* [Written request]:
Resume the forum thread below about handling a nervous dog around strangers, picking up right after its final sentence.

* [Source excerpt]:
------------------------

The very basic thing to start with is to not allow strange people (people not living in the home) to touch the dog. Seeing as she is new to your family she is still trying to figure out who has control of situations that possibly scare her. The one thing you MUST do is remain calm during interactions with her and new people. Let her know you are in control of the situation by having the people ignore her - no touch, no talk and no eye contact. Once she gets the idea that you are in control and won't allow any harm to her she will get the picture. If, for some reason, some one does touch her and she nips you need to firmly tell her "no". Don't use agression but rather be calm and assertive. Aggression and nervousness from you will bring that out in your dog. They feel and react to everything we do and if they feel we need protecting then they have no qualms of stepping up to the plate. You need to assure her that YOU have everything covered.


----------



## kelly528 (Apr 21, 2010)

A close friend of the family had a chow... she was raised with two young children but was still a bit of a grouch. She was okay around dogs although she never played with them, but yes they are by nature aloof dogs who by my estimation do best in the company of adults who respect them. They weren't bred to be family pets. On the other hand, she once scared a bear out of the backyard so they are also very protective and courageous.

------------------------

Dataset records
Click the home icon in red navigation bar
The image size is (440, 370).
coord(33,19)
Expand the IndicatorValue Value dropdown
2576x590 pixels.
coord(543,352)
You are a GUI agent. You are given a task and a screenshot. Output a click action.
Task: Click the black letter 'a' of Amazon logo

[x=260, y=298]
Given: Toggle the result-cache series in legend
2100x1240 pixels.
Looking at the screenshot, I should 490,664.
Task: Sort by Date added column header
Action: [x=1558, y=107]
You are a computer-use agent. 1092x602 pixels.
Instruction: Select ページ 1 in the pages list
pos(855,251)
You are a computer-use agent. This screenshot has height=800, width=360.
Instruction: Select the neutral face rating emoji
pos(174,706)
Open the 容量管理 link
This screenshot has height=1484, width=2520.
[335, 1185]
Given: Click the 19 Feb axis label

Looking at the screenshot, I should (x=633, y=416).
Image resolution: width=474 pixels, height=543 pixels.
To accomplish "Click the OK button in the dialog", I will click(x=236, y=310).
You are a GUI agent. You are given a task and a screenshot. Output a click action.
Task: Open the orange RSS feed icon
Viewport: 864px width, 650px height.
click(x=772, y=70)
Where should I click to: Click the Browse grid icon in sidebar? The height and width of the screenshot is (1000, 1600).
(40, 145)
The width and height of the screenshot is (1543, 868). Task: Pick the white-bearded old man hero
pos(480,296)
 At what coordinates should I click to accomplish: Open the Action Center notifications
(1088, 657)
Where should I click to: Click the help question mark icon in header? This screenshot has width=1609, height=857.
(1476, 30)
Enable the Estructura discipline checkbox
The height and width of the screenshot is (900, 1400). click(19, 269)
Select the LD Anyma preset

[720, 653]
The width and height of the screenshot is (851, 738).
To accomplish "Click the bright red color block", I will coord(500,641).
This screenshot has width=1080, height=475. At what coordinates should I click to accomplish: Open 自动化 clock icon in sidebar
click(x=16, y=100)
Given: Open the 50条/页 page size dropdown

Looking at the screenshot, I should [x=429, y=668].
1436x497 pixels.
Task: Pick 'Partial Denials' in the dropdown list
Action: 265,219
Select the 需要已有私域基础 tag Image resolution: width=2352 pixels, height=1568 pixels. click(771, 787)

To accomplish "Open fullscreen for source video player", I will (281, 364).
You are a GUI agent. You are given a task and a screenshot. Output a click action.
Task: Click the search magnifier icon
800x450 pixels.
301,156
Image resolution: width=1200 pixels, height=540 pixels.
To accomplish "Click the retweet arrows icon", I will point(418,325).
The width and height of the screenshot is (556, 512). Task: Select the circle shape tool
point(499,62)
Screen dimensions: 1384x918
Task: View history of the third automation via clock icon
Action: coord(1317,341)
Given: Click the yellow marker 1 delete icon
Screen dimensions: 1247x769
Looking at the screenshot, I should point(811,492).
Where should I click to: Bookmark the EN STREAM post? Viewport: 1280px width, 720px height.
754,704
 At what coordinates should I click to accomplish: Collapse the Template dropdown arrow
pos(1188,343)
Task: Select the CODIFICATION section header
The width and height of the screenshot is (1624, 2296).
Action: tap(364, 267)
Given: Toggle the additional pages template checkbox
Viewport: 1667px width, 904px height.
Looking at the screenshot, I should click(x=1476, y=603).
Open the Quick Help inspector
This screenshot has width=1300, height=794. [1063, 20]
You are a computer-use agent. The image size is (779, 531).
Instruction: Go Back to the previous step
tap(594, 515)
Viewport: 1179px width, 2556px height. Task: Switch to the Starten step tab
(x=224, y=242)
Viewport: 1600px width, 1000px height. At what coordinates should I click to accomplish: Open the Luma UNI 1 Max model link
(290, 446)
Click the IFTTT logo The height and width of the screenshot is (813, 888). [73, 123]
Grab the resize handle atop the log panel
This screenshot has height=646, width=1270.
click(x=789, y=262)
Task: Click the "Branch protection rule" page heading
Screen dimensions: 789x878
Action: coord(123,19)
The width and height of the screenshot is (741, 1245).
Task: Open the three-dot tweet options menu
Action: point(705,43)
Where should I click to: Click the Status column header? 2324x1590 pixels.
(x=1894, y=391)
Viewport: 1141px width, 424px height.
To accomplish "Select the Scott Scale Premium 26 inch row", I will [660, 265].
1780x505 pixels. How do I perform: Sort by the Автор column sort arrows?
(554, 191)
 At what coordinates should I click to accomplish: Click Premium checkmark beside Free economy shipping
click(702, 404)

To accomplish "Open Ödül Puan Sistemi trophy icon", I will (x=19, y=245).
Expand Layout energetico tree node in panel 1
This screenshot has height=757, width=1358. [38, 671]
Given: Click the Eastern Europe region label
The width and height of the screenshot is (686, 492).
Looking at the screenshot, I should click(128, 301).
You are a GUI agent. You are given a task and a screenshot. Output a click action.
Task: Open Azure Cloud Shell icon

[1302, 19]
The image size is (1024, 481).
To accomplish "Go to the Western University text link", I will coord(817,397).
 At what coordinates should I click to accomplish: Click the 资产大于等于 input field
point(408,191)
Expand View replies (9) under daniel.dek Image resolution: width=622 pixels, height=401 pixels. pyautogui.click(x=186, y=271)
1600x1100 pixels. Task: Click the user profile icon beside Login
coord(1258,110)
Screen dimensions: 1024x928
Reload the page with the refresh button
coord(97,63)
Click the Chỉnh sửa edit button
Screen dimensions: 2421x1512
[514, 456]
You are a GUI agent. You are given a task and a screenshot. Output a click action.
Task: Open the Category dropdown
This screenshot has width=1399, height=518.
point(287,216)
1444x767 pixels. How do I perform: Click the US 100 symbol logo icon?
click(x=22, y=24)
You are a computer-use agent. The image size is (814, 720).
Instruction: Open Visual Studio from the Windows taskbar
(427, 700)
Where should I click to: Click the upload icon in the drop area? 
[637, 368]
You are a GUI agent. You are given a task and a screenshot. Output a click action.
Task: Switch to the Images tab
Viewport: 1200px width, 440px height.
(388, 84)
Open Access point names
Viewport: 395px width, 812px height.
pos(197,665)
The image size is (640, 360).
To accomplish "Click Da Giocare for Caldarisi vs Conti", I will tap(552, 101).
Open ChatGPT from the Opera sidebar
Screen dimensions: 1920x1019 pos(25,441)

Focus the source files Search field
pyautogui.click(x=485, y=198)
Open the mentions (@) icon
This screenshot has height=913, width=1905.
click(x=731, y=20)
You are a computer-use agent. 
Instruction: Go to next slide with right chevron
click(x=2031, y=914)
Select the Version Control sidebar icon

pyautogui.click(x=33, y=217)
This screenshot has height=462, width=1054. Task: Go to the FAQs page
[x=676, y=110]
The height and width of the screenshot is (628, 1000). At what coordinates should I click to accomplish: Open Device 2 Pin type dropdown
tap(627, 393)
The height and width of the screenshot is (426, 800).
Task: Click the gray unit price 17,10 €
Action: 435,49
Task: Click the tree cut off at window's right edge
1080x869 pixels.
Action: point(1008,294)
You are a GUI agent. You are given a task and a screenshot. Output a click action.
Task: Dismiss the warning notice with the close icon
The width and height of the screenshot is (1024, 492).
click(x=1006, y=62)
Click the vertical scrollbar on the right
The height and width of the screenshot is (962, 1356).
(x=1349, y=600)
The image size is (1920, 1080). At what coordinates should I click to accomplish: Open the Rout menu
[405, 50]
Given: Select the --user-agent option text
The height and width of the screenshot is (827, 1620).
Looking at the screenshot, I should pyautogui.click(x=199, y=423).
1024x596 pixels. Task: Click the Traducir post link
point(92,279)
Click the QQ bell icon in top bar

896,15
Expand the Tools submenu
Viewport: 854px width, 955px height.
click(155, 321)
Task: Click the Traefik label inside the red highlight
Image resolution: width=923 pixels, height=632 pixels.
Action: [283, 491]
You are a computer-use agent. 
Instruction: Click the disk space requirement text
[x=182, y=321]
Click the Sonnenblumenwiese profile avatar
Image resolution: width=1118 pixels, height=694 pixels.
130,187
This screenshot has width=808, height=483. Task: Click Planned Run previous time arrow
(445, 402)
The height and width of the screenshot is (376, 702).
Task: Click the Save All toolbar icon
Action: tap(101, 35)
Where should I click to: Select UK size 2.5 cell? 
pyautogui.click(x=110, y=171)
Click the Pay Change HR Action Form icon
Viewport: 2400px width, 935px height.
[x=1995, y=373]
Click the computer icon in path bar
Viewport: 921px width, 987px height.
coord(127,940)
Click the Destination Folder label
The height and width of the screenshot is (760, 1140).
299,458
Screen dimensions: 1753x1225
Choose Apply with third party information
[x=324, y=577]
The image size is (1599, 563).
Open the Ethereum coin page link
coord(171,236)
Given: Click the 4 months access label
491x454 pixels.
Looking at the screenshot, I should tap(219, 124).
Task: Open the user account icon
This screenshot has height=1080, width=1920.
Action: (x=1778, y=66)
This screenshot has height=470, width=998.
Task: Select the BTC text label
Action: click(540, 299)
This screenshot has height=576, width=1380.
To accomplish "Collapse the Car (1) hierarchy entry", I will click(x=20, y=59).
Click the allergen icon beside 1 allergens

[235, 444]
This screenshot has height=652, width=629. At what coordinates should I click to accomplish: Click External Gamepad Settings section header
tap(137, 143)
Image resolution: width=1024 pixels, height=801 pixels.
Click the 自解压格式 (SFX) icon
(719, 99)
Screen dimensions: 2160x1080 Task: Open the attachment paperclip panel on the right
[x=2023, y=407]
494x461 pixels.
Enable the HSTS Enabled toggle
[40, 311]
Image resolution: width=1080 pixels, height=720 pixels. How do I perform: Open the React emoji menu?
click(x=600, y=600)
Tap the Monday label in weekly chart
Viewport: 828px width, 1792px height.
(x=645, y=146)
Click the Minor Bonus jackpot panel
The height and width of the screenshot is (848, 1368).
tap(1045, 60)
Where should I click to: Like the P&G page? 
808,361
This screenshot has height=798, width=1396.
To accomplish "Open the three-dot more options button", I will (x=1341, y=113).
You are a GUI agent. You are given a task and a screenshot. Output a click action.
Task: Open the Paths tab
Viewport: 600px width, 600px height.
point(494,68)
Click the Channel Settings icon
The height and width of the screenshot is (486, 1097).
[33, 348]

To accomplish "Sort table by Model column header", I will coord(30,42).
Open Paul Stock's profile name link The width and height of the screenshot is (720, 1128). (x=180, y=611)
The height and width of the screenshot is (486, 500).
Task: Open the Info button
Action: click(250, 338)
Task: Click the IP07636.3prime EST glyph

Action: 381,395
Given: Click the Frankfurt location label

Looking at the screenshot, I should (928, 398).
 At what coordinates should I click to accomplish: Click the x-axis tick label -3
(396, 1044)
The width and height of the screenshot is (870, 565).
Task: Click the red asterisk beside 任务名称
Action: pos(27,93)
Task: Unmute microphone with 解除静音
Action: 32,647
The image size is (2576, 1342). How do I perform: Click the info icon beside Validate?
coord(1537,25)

------------------------

* [Response]:
Dobermans on the other hand... if you want an intimidating guard dog who is a huge suck around the family, go for it. Another friend of mine had one. Not sure how he was with other dogs but he scared couriers witless that's for sure! He was a big goof though, and good with the kids. The US Army actually phased them out for German Shepherds because they weren't aggressive enough to make good military dogs!


----------



## waterlilly (Aug 22, 2010)

Wow, so many good comments out there, thanks everybody!

- Victor, they think she is about 3 years old. 
- April, I'll try to post a picture later. She does have a couple of purple spots on her tongue and I think she kind of looks like a chow/lab cross. 
- Saffire, both times she niped a stranger during our walk it happened while I was talking to them. I told them both that she doesn't do well with people.... 
they were both tall men and obviously wanted to prove me wrong  Both times I pulled her back and made her sit. It is not like she attacks everybody. She
gets touched quite often but I admit, after the last incident I cringe everytime somebody doesn't listen to me. 

We have not observed any dominance issues in the home within the "family pack". From day one she was asked to sit and wait before exiting or entering the house, getting on or out of the car, when crossing the street or getting her food. And all those commands, she just does them. There has never been a "power struggle". She really is a great dog, doesn't bark in the house, doesn't beg for food, heck, she goes in her kennel without being told when we sit down for dinner. We never got our other dog (nova scotia duck toller) do do any of these things! She listenes extremely well, which is why I didn't think taking her to obedience lessons would be necessary. She is a total cuddlebug and is happiest if somebody is petting her. 

I really appreciate everbody's input and tips! Thanks guys!


----------



## kelly528 (Apr 21, 2010)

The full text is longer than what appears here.